Supplied records:
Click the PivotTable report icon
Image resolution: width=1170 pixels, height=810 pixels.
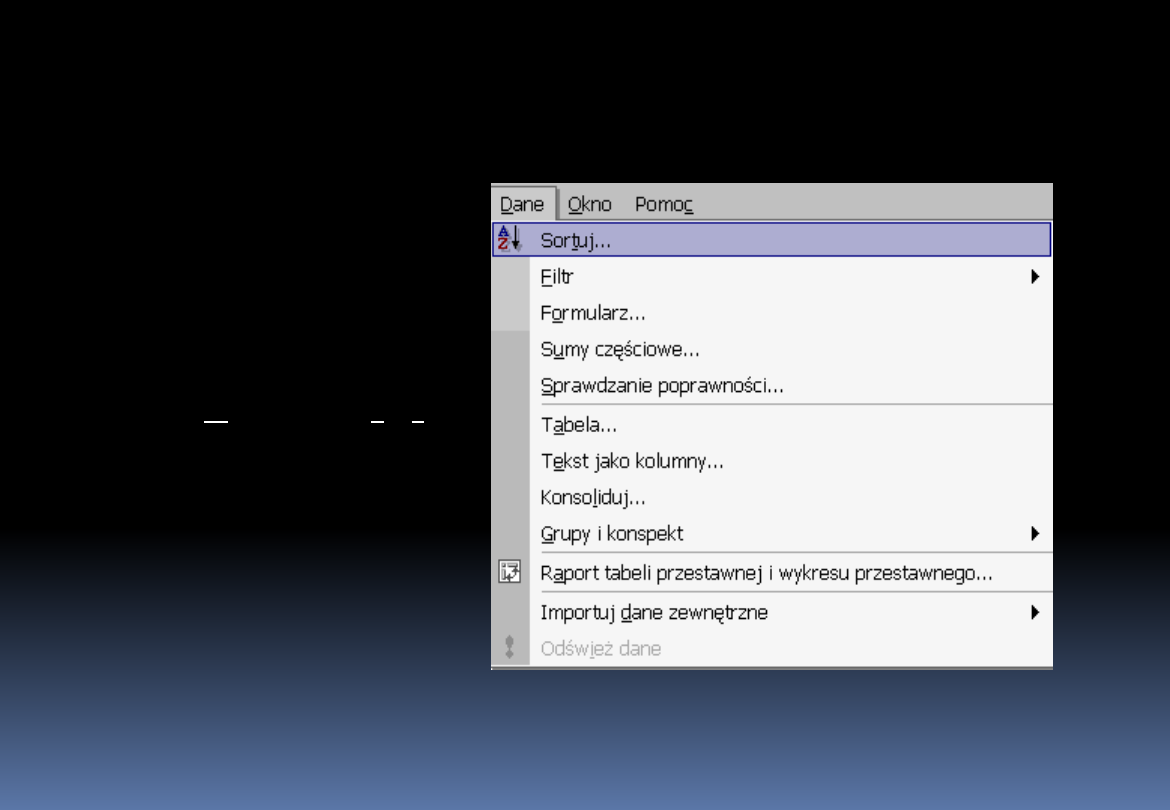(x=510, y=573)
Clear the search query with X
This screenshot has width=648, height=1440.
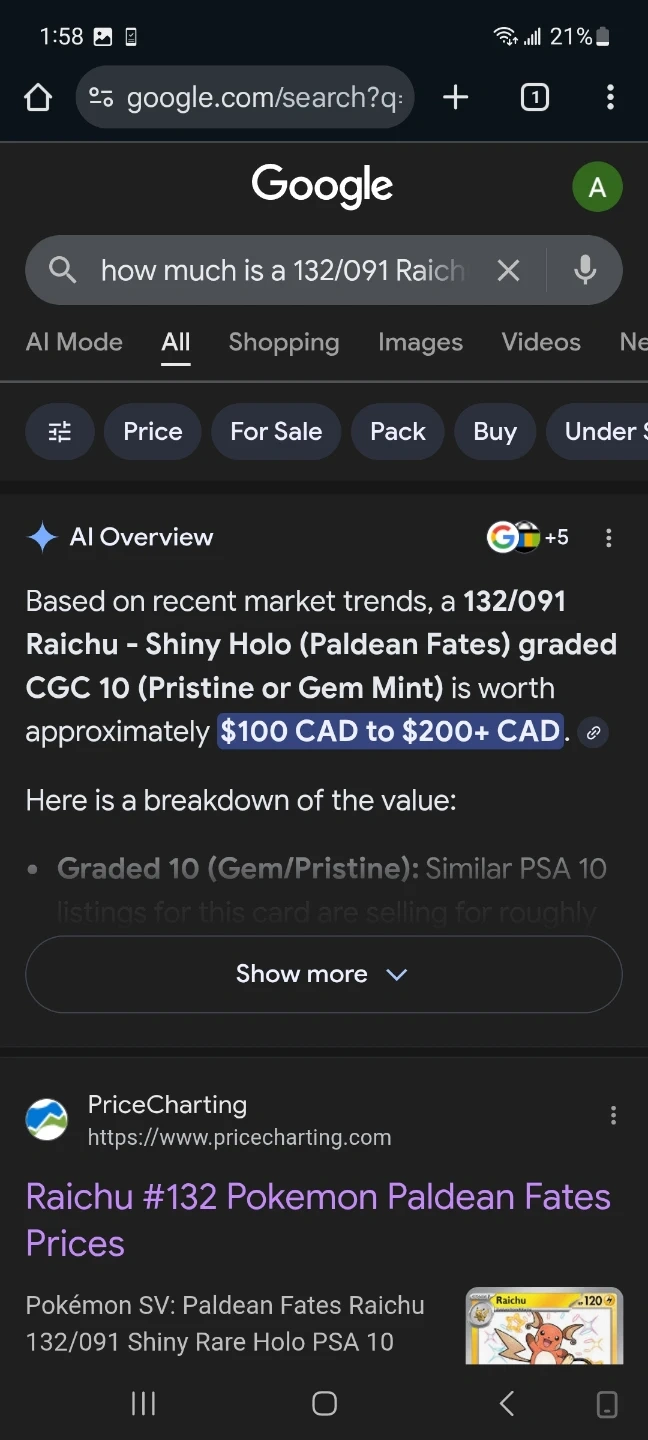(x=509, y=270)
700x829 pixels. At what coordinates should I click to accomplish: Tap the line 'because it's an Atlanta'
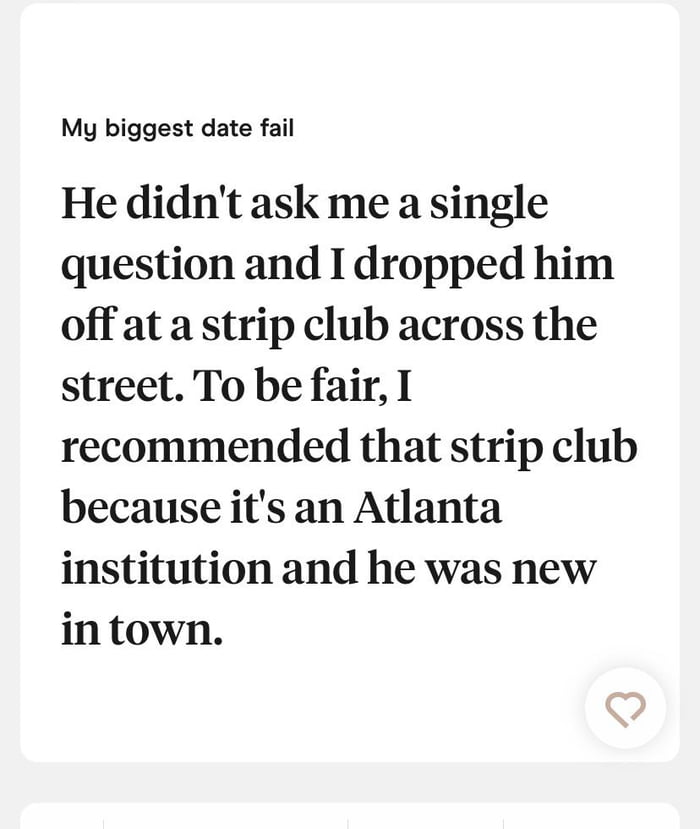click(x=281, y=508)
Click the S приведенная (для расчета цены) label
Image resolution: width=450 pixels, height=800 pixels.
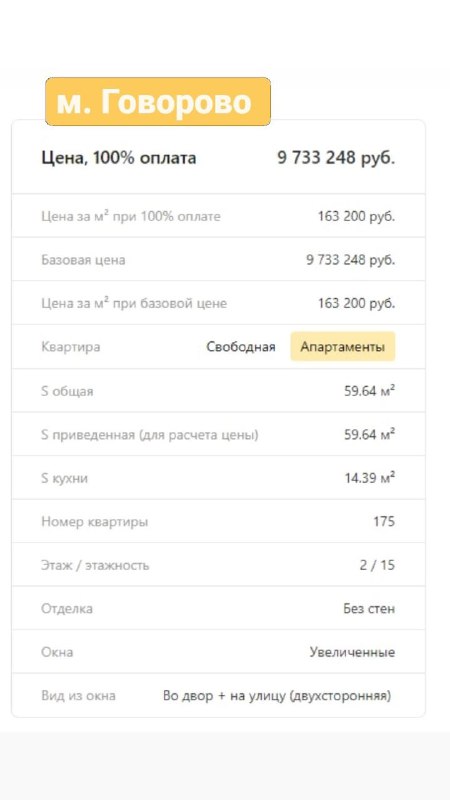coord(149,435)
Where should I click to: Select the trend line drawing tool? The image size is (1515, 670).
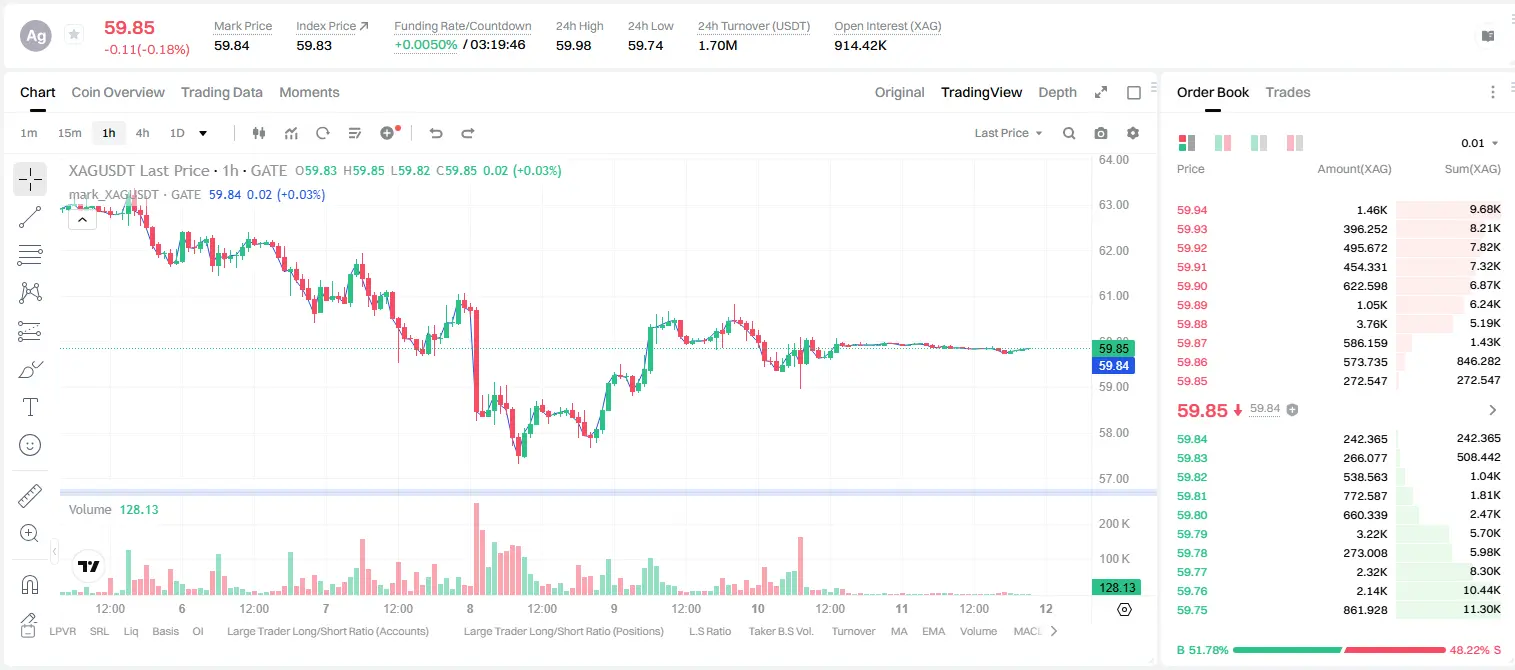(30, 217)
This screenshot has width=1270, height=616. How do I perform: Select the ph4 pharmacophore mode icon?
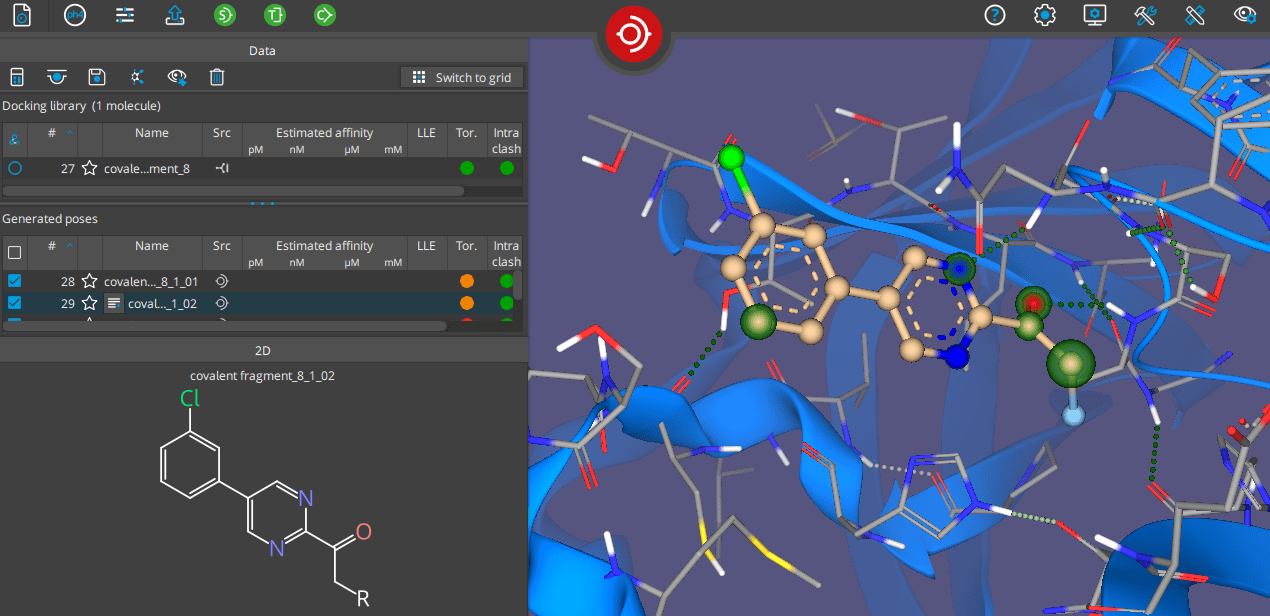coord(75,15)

Directions for this task:
Each entry is to be output exactly, and no picture is to appear.

Solution for this problem:
Click the PivotTable report icon
Image resolution: width=1170 pixels, height=810 pixels.
(x=510, y=573)
Clear the search query with X
This screenshot has width=648, height=1440.
(x=509, y=270)
700x829 pixels. At what coordinates should I click to accomplish: Tap the line 'because it's an Atlanta'
click(x=281, y=508)
Click the S приведенная (для расчета цены) label
Image resolution: width=450 pixels, height=800 pixels.
coord(149,435)
Where should I click to: Select the trend line drawing tool? The image size is (1515, 670).
(30, 217)
This screenshot has width=1270, height=616. How do I perform: Select the ph4 pharmacophore mode icon?
coord(75,15)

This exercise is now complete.